I feel like such a failure of a parent. I've put my everything into parenting him and teaching him to have good morals and I've failed.

I have no idea what he means when he says he can't tolerate school. But I suspect it's the rules he can't tolerate. He absolutely will not be told what to do. Any sort of request at all he sees red and we've lost him.

I'm so lost.

Like you, I would take the support.

It might be that the EH professional can build a relationship with your DS. It could be that they have knowledge of other support, groups, mentors etc.
If it doesn't work, please let me know, you have tried and on the back of that can ask, with EY for more support.

What is your DS interested in? Anything that he could focus on, achieve at?

I may have missed his age, but what about a mentor? https://ymca.org.uk/y-mentoring/

Y Mentoring | Youth Mentoring from YMCA

The Y Mentoring programme pairs trained volunteer mentors with young people aged 9-14. Learn more about youth mentoring from YMCA.

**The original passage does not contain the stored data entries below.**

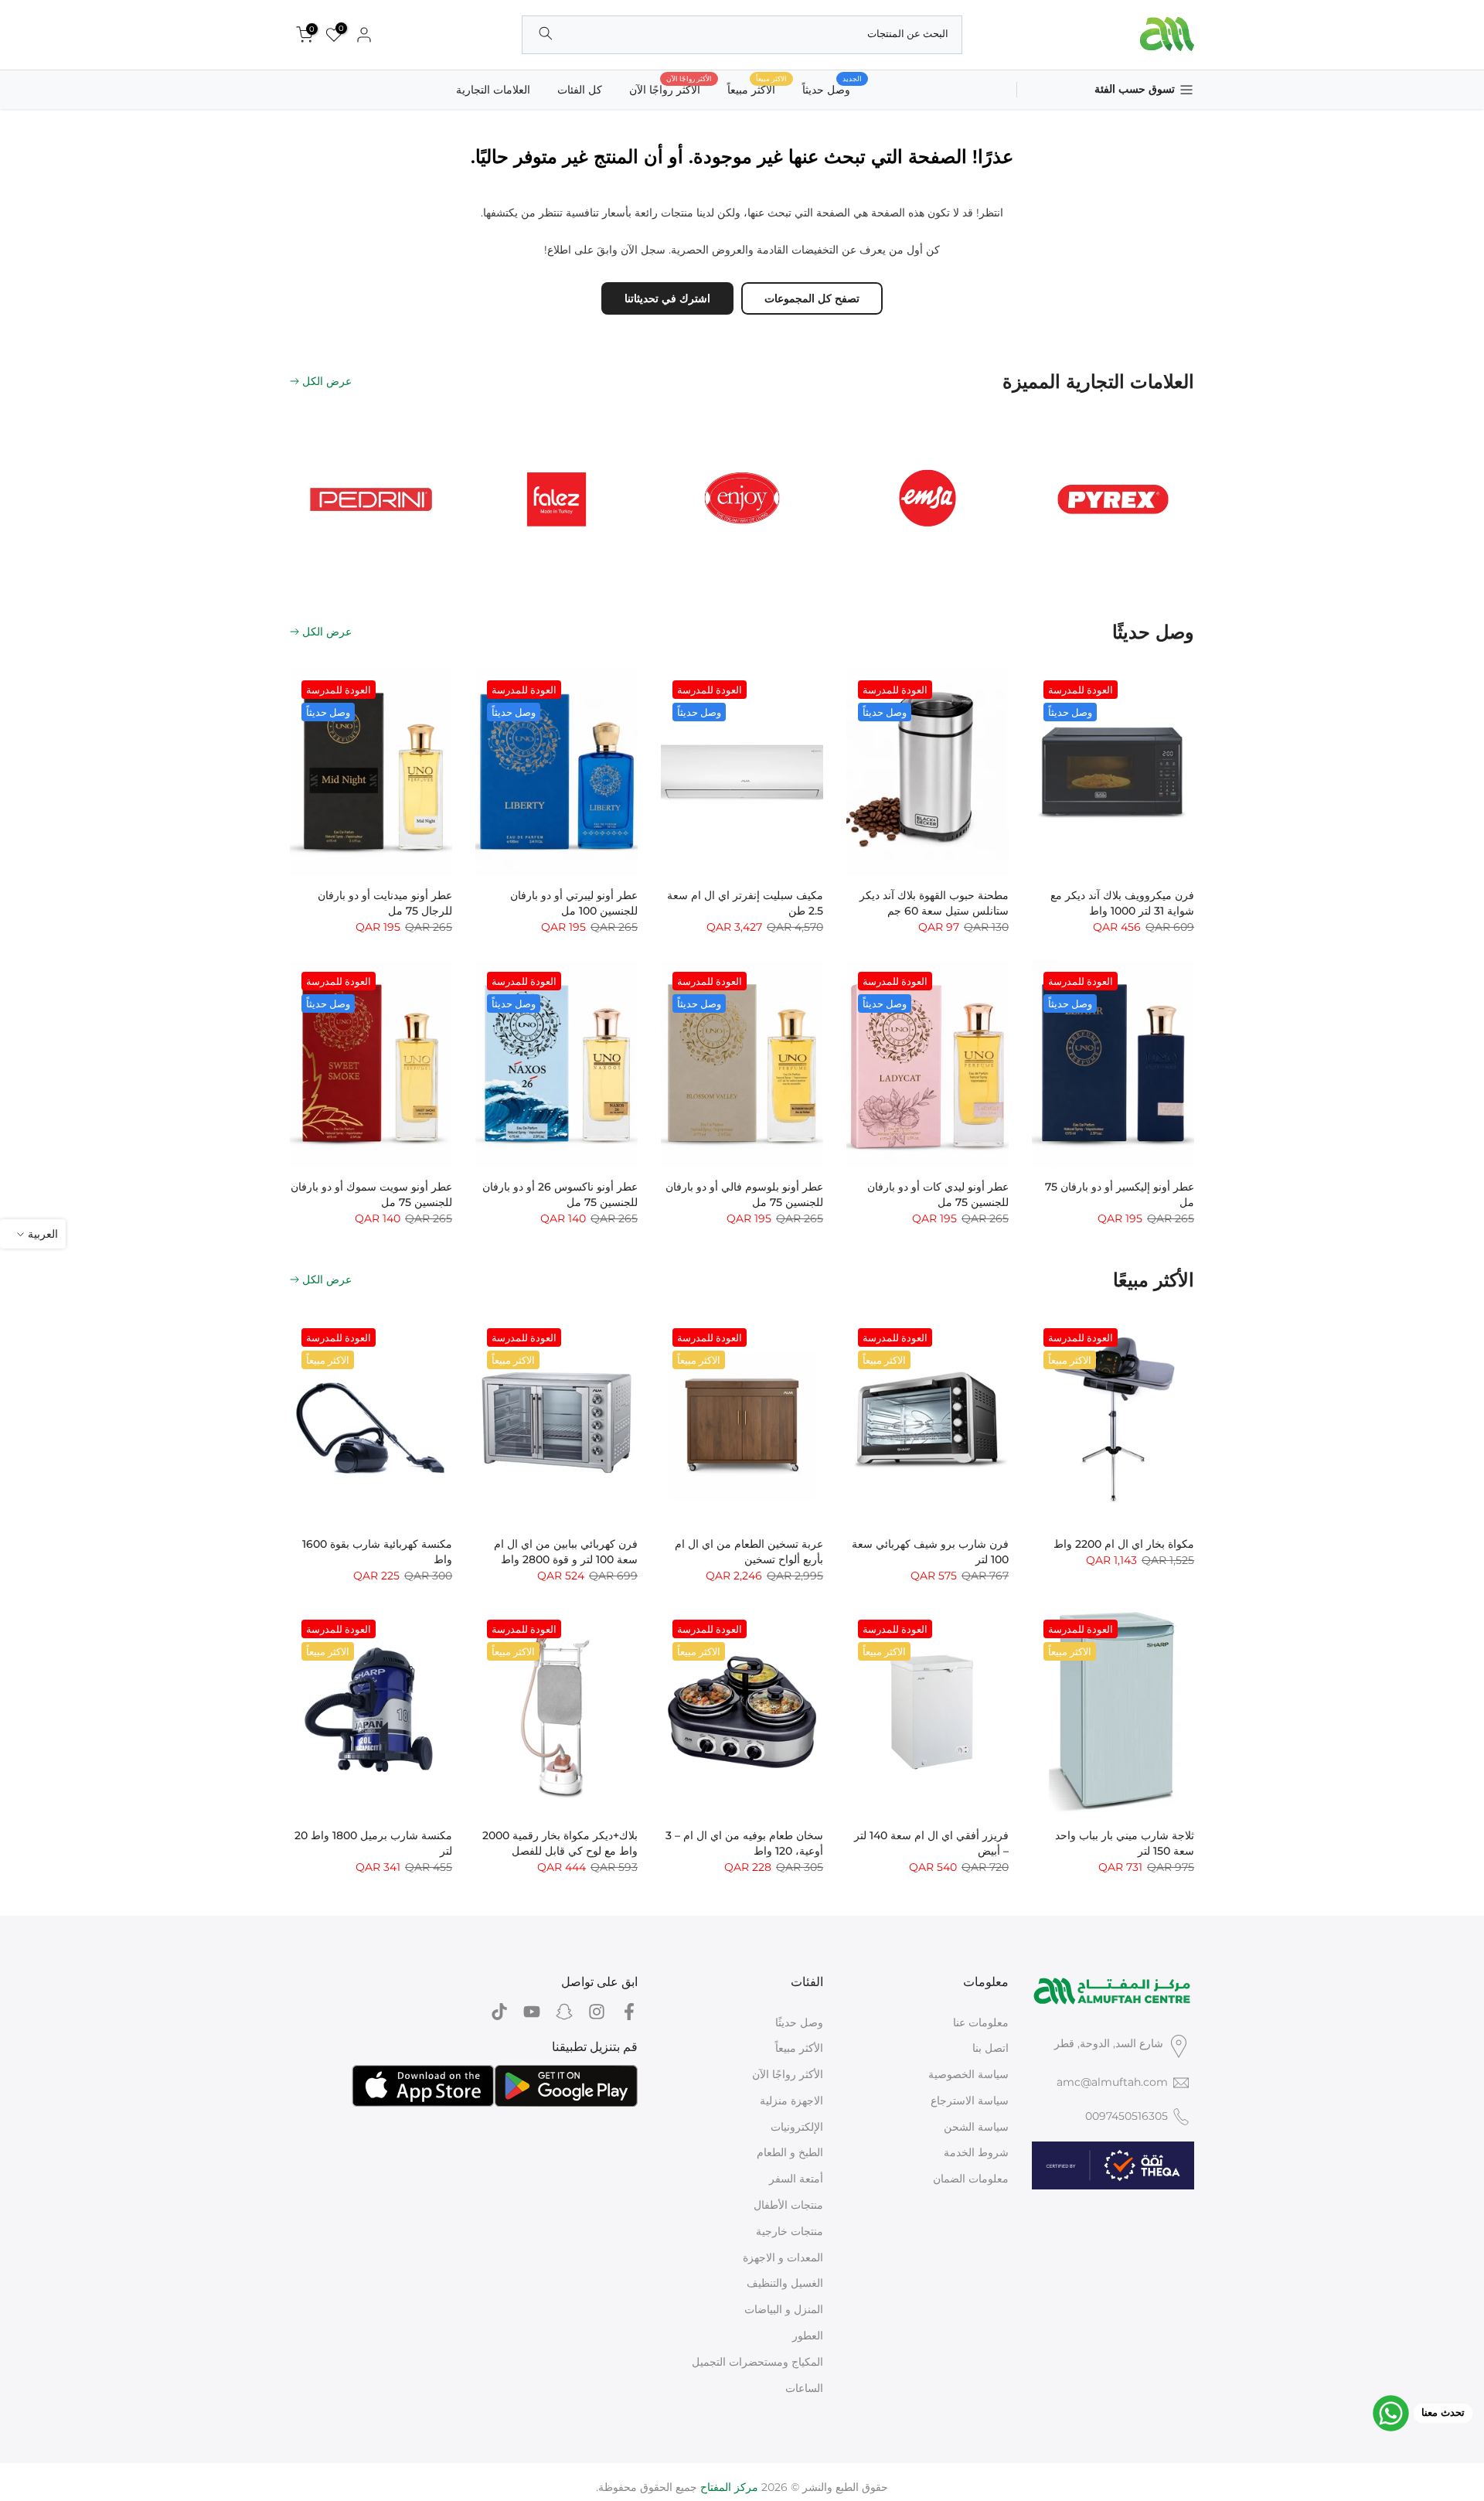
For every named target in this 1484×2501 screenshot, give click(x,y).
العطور (807, 2336)
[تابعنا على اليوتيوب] (531, 2012)
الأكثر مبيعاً (799, 2048)
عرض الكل (327, 381)
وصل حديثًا (799, 2022)
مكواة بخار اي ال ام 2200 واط (1123, 1544)
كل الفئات (579, 90)
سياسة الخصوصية (968, 2074)
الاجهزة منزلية (791, 2100)
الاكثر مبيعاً (757, 88)
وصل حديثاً (832, 88)
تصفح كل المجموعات (811, 298)
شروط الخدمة (976, 2152)
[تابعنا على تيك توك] (499, 2012)
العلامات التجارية (493, 90)
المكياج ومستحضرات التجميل (757, 2362)
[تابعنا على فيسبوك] (629, 2012)
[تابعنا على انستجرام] (596, 2012)
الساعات (804, 2388)
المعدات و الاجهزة (783, 2257)
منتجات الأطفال (788, 2205)
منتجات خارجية (789, 2231)
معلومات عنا (981, 2022)
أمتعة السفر (796, 2179)
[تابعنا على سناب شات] (564, 2012)
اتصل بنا (990, 2048)
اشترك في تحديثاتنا (667, 298)
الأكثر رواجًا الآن (670, 88)
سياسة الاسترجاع (970, 2100)
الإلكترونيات (797, 2127)
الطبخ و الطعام (790, 2152)
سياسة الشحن (976, 2127)
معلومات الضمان (971, 2179)
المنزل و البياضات (783, 2309)
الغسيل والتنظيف (785, 2283)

https://ymca.org.uk/y-mentoring/

Mulledjuice · 13/03/2025 13:04

I have no experience in this but I'm just wondering

  • can you lean into some of the positive aspects of influence eg physical fitness/sports/yoga, nutrition, vision board, journalling and planning?

And could you (put the money towards) go away somewhere together where you could do something physical - paddleboarding, coasteering, cycling? Somewhere with limited signal and lots of nature!

Katherina198819 · 13/03/2025 15:10

Horriblevirusagain · 13/03/2025 09:21

Your child is a psychopath. I would find a way of getting him out of the house. Call police every time he hits you and tell them you don't want him back as you are scared he will eventually kill you. Find a male family member to move in to protect yourself.

It's nothing to do with a child being a psychopath. He does this because he gets away with it.

My mum probably would have kicked me out (either go to school or you won't stay under my roof) or would have called the police on me if I behaved like this.

OP should do something about it rather than walking on eggshels in her own home. OP, you went way too easy on him for this long - he isn't the only one who should change behaviour, but you too!